Os anjos maus da nossa natureza
O Brasil se tornou um país saturado de emoções ruins. Uma metade da nação observa a outra com raiva e ressentimento. Desprezamos o nosso vizinho, quando ele não nos causa pura e simples aversão. Somos um país indiferente, onde é possível que milhares de pessoas fiquem entregues à própria sorte, para morrer de malária e...

O Brasil se tornou um país saturado de emoções ruins. Uma metade da nação observa a outra com raiva e ressentimento. Desprezamos o nosso vizinho, quando ele não nos causa pura e simples aversão. Somos um país indiferente, onde é possível que milhares de pessoas fiquem entregues à própria sorte, para morrer de malária e desnutrição, como os yanomamis de Roraima.
Vi as imagens de crianças indígenas reduzidas a pele e osso enquanto me recuperava de uma cirurgia ortopédica, daquelas que deixam você dependente de ajuda para quase tudo. Já conheci médicos e enfermeiros que tratam seus pacientes com displicência. Mas não dessa vez. Todos com quem estive foram invariavelmente cuidadosos e gentis.
Não sei se eles agem assim em todas as circunstâncias do seu dia a dia. Talvez não. Mas foi assim que se comportaram comigo, o que me fez pensar que o cuidado para com estranhos é, no mínimo, um hábito que se pode cultivar. Fiquei imaginando se isso só vale para ambientes específicos como um hospital, ou se esse "hábito da empatia" pode também ser projetado na vida pública de um país.
Um amigo sugeriu que eu lesse o livro Political Emotions (Emoções Políticas), da filósofa americana Martha Nussbaum. As emoções são um tema recorrente de sua obra. Nesse livro, de 2013, ela trata das emoções voltadas "à nação, seus objetivos, suas instituições e líderes, sua geografia e seus cidadãos, vistos como habitantes de um espaço público comum". O livro é realmente muito bom, mas não vou tentar resenhá-lo aqui, apenas destacar algumas de seus pontos centrais.
É bem conhecida a ideia que populistas usam as emoções para conquistar e preservar o poder. Segundo Nussbaum, isso não significa que emoções políticas sejam apenas ferramentas de manipulação, destinada a produzir adoração por um líder e hostilidade contra seus adversários.
Nussbaum sustenta que toda ordem política, boa ou má, depende de emoções para garantir a estabilidade de suas instituições ao longo do tempo, bem como mobilizar energia para tarefas que demandam sacrifícios. A questão, portanto, é delinear o que ela chama de "psicologia de uma sociedade decente" – uma sociedade que acostuma seus cidadãos a enxergar nos outros o mesmo valor que atribuem a si mesmos ("essa é uma das conquistas mais difíceis e frágeis da humanidade", diz a autora).

DADOS COLETADOS |
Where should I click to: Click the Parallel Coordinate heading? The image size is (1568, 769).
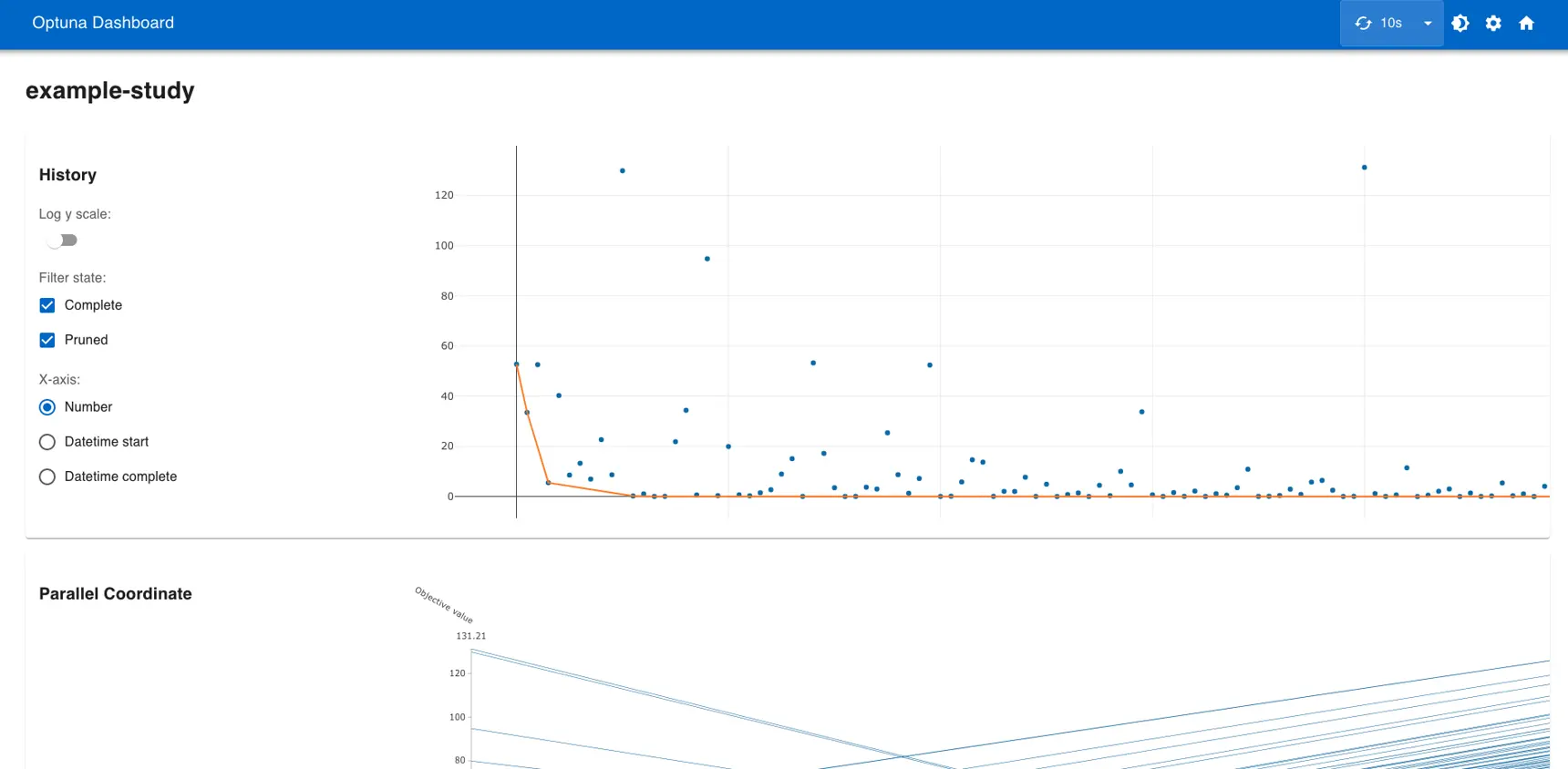pos(116,594)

O QUE FAZER |
1 – Repita do texto sobre emoções ruins no Brasil o trecho entre "Um amigo sugeriu" e "seus pontos centrais.", inclusive.
2 – Continue o texto sobre emoções ruins no Brasil a partir do ponto em que ele termina.

RESPOSTAS DO EXERCÍCIO |
1 –
Um amigo sugeriu que eu lesse o livro Political Emotions (Emoções Políticas), da filósofa americana Martha Nussbaum. As emoções são um tema recorrente de sua obra. Nesse livro, de 2013, ela trata das emoções voltadas "à nação, seus objetivos, suas instituições e líderes, sua geografia e seus cidadãos, vistos como habitantes de um espaço público comum". O livro é realmente muito bom, mas não vou tentar resenhá-lo aqui, apenas destacar algumas de seus pontos centrais.

2 –
Nussbaum discorre sobre o papel da educação e da cultura – artes, símbolos, narrativas, memórias – no despertar das emoções que dão unidade e propósito a um país.
Um dos aspectos mais surpreendentes de seu livro, pelo menos para mim, é o peso que ela atribui ao patriotismo na educação emocional dos cidadãos. Como disse o inglês James Boswell, ainda no século 18, o patriotismo tende a ser "o último refúgio dos canalhas". O amor a uma pátria abstrata é absolutamente compatível com o desdém e até mesmo a violência contra aqueles cidadãos que são vistos como indignos.
Mais uma vez, no entanto, Nussbaum argumenta que deixar a ideia de pátria entregue aos que abusam dela é um erro. Ela mostra que essa ideia permite às pessoas "passar de simpatias estreitas para outras mais expansivas". "Ao amar sua nação, as pessoas podem, se tudo for bem, abraçar princípios políticos gerais", diz a autora.
A retórica dos políticos ocupa um papel importante na reflexão de Nussbaum. Ela analisa discursos de líderes como Abraham Lincoln, que ocupou a presidência dos Estados Unidos durante a sangrenta Guerra Civil, em meados do século 19; e Jawaharlal Nehru, que participou das lutas de Gandhi e foi o primeiro a governar a Índia depois da independência, em 1947. Ambos procuraram despertar as emoções necessárias para a construção de sociedades decentes.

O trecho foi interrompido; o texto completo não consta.